## Exercise instructions:
Below are the entries; count the lines in them that contain the word "agent" and give only the number.

>>>

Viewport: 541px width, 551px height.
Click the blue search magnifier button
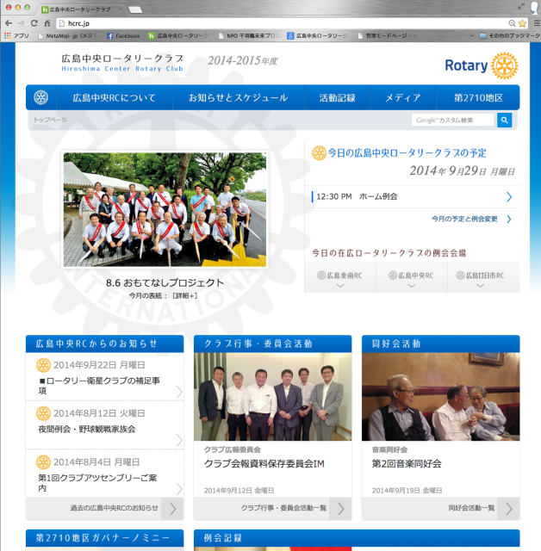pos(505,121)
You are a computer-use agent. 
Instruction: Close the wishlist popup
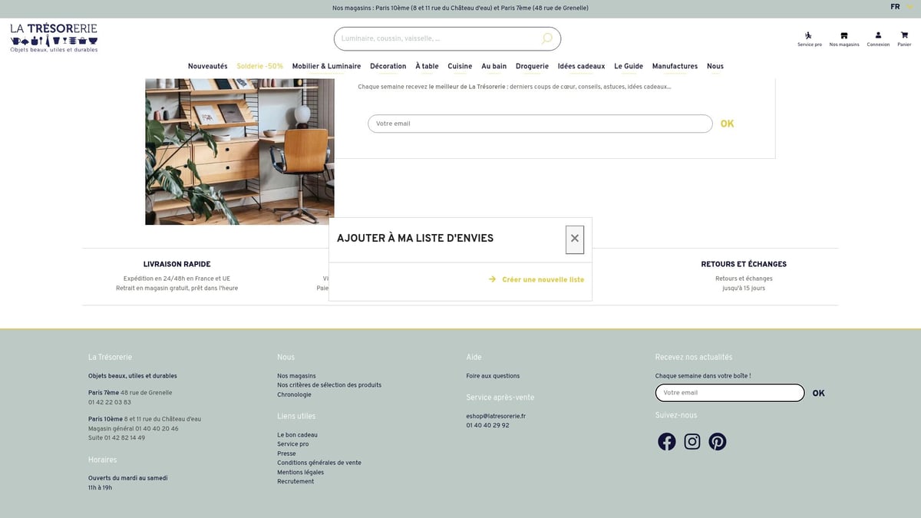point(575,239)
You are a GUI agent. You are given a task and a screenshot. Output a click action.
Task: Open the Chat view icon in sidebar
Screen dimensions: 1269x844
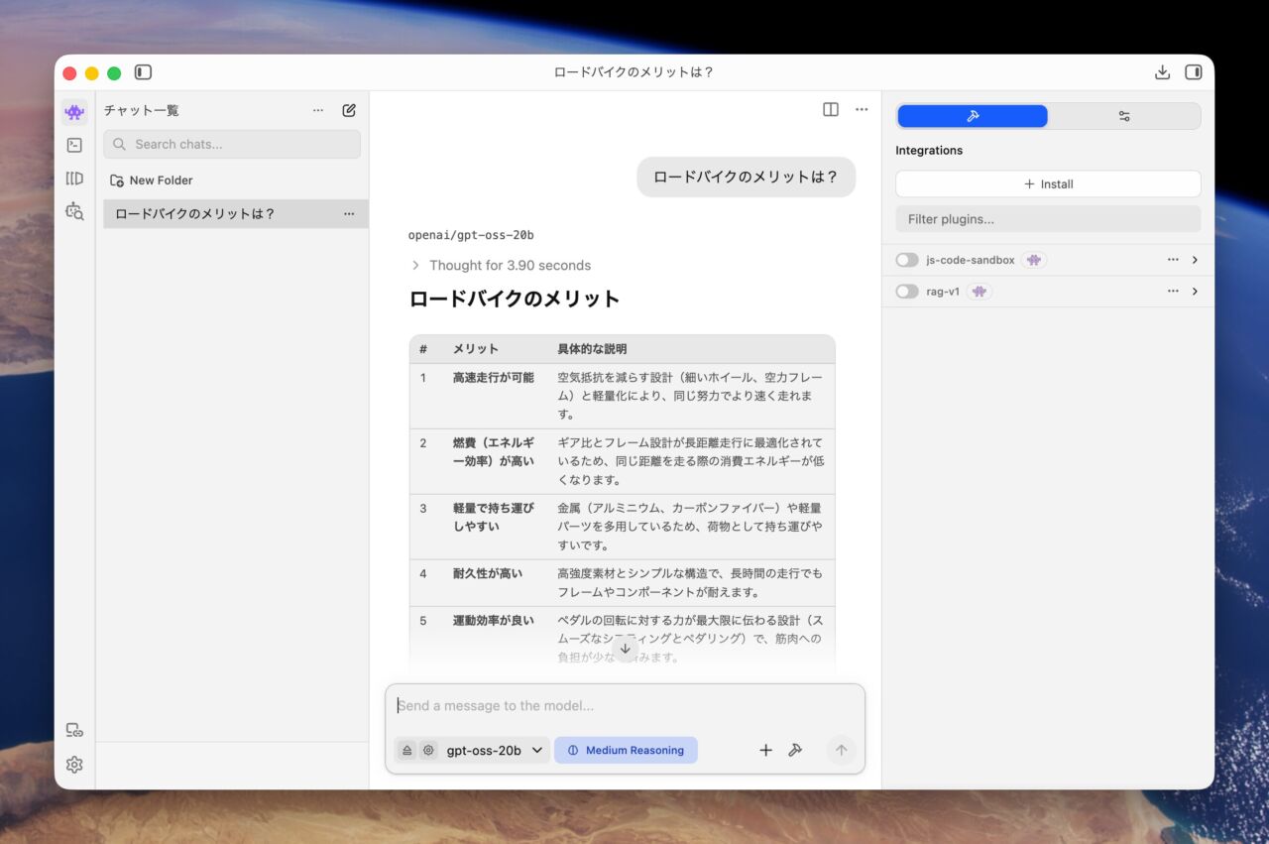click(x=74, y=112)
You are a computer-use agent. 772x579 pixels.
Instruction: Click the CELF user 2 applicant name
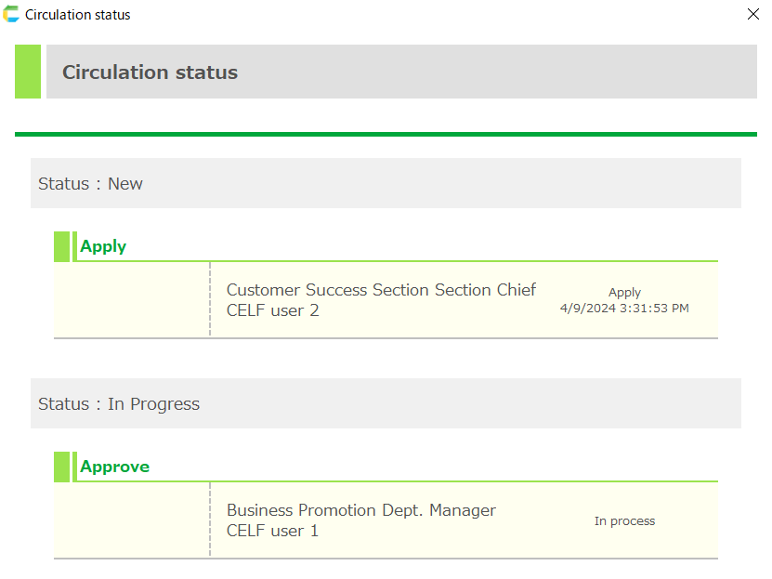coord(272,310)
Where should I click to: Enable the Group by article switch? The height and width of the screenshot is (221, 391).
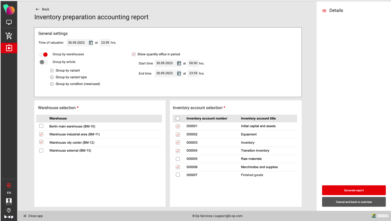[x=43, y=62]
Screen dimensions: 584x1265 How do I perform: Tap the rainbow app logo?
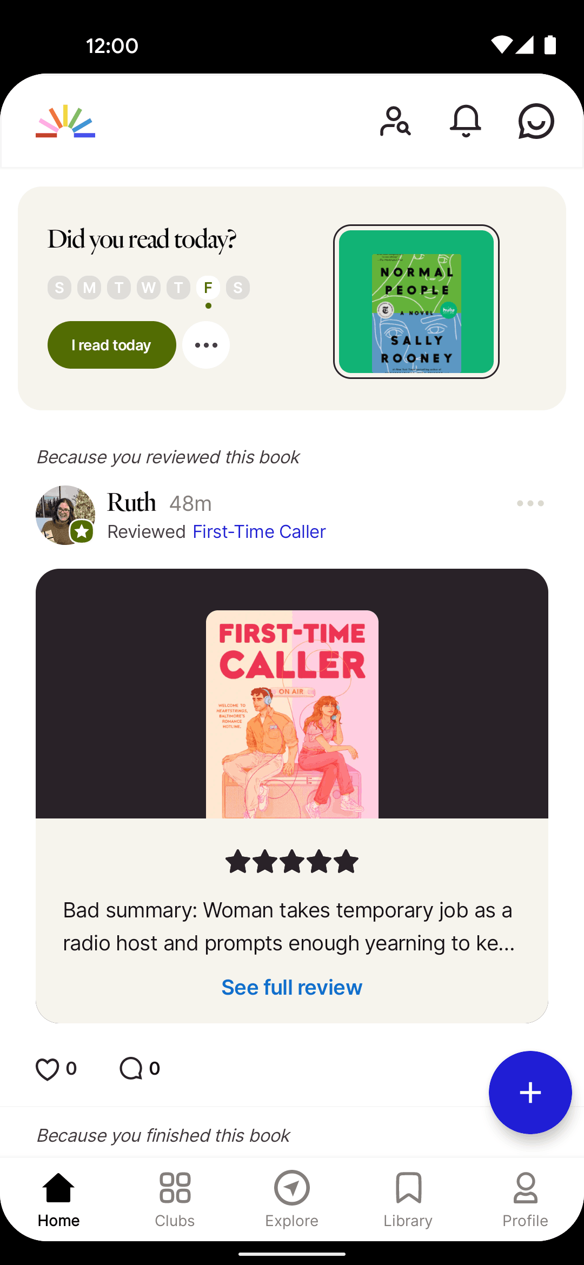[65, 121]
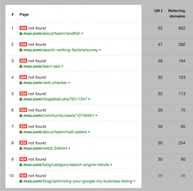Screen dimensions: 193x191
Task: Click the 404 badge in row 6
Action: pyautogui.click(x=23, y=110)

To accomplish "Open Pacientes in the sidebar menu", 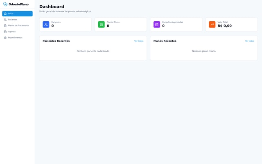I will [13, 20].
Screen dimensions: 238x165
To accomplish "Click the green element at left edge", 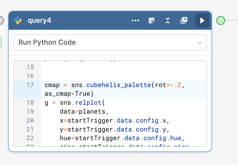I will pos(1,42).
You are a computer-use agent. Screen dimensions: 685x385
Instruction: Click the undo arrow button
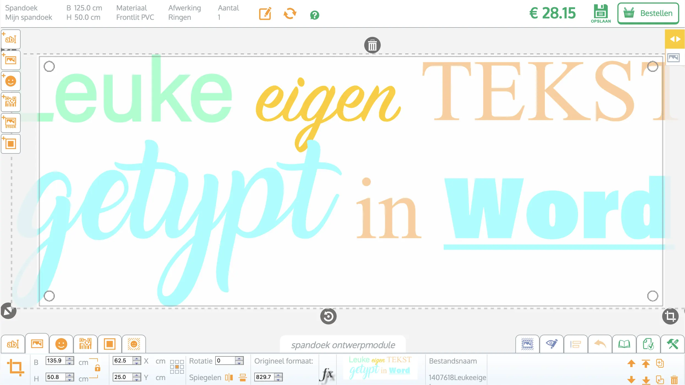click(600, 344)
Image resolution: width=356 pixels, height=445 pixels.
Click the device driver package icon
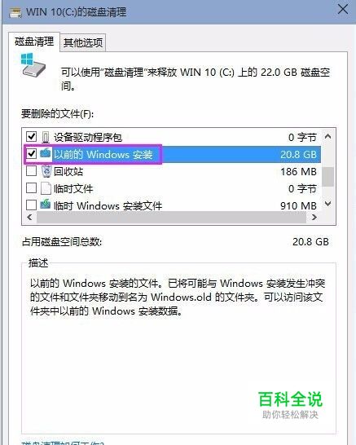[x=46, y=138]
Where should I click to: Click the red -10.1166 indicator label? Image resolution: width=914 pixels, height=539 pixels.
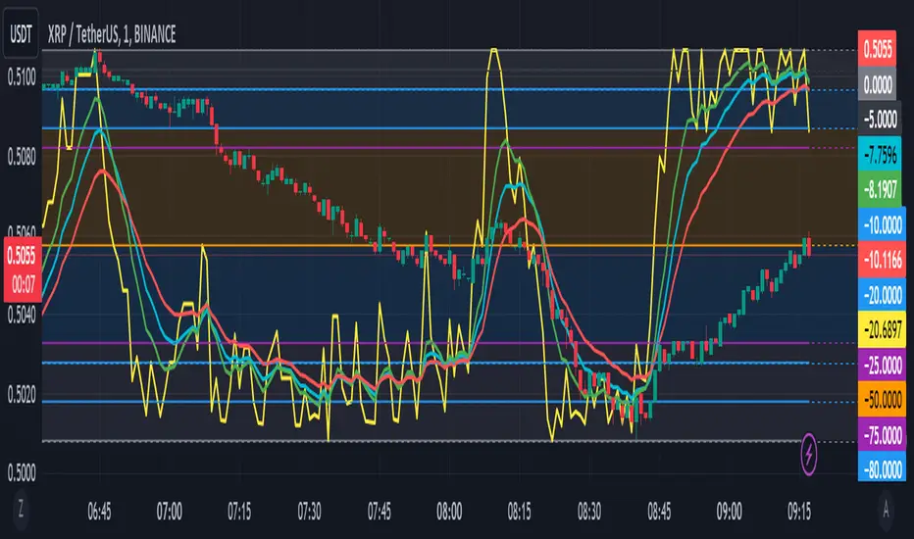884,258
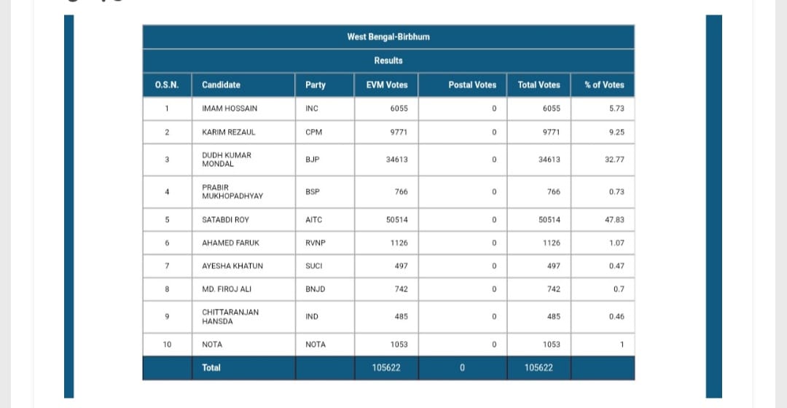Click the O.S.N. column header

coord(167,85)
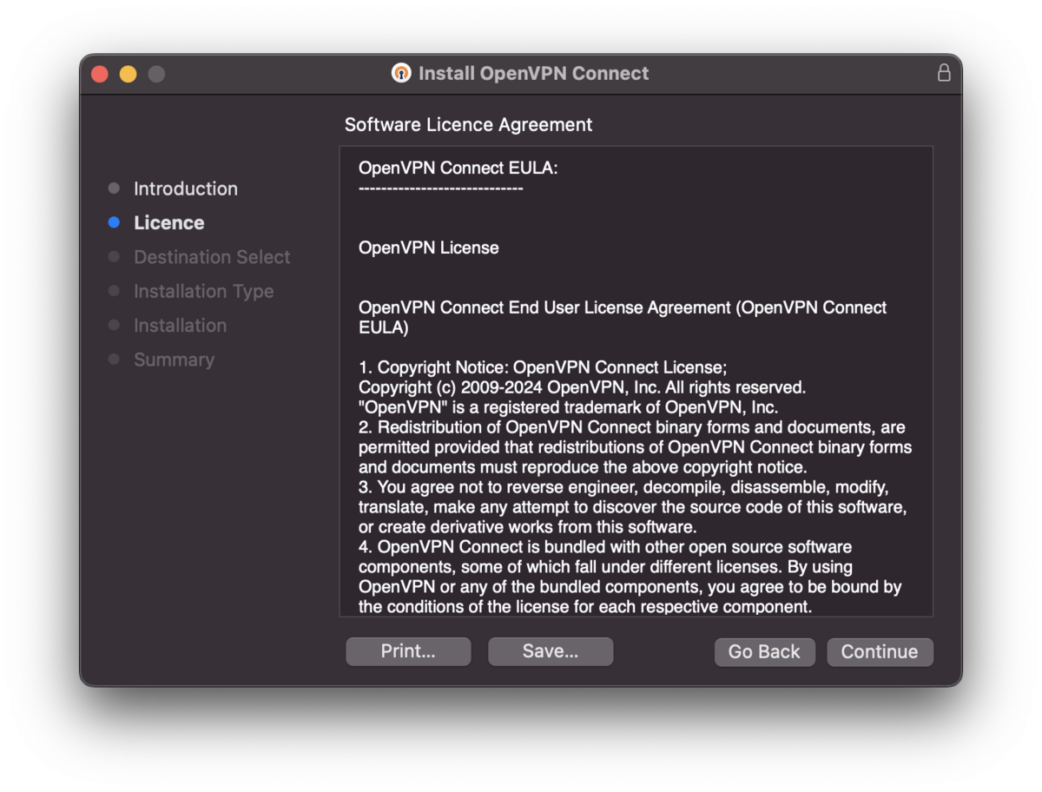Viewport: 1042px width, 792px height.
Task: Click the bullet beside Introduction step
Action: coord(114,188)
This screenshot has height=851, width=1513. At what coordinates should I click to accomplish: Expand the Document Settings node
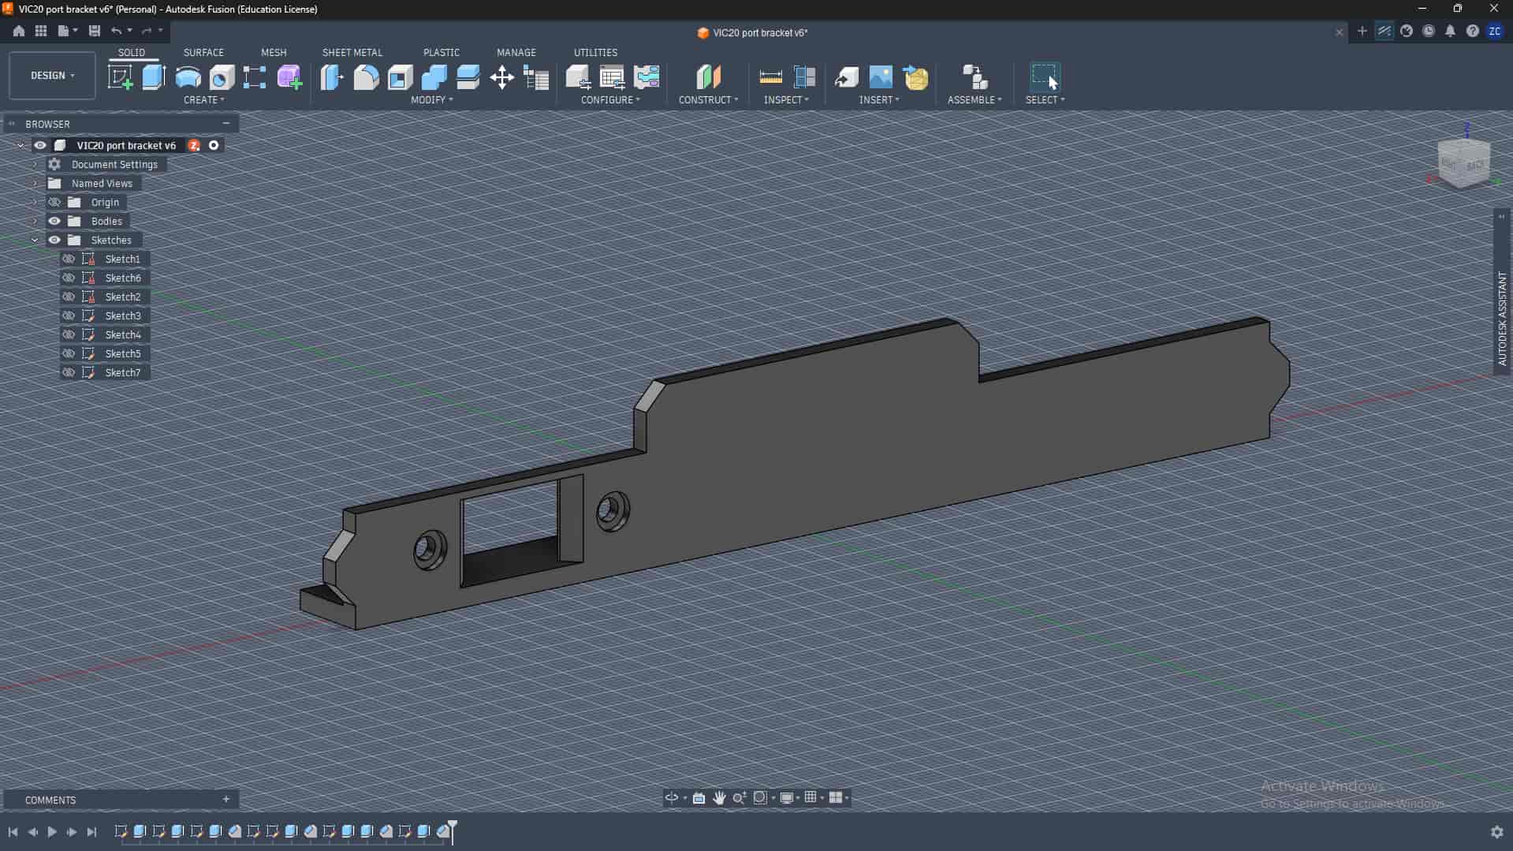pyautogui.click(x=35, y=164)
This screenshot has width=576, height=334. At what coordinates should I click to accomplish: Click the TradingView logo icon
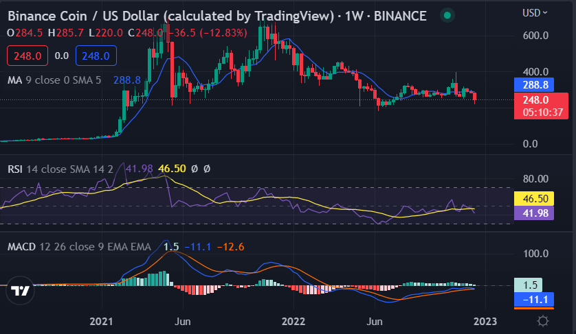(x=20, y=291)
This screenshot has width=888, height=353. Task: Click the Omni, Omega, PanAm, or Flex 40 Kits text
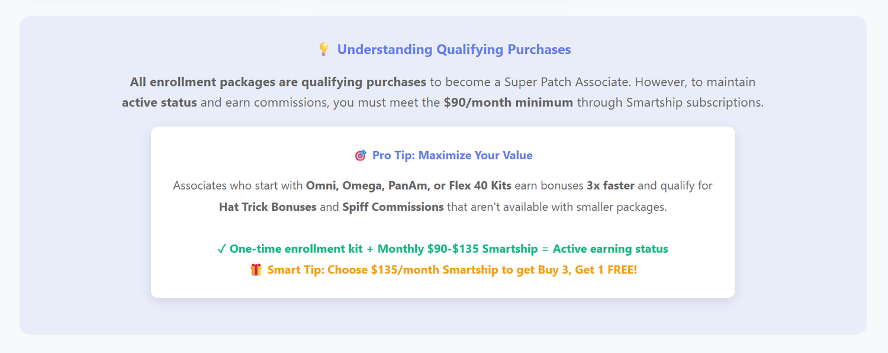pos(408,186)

<<<

## Exercise output:
4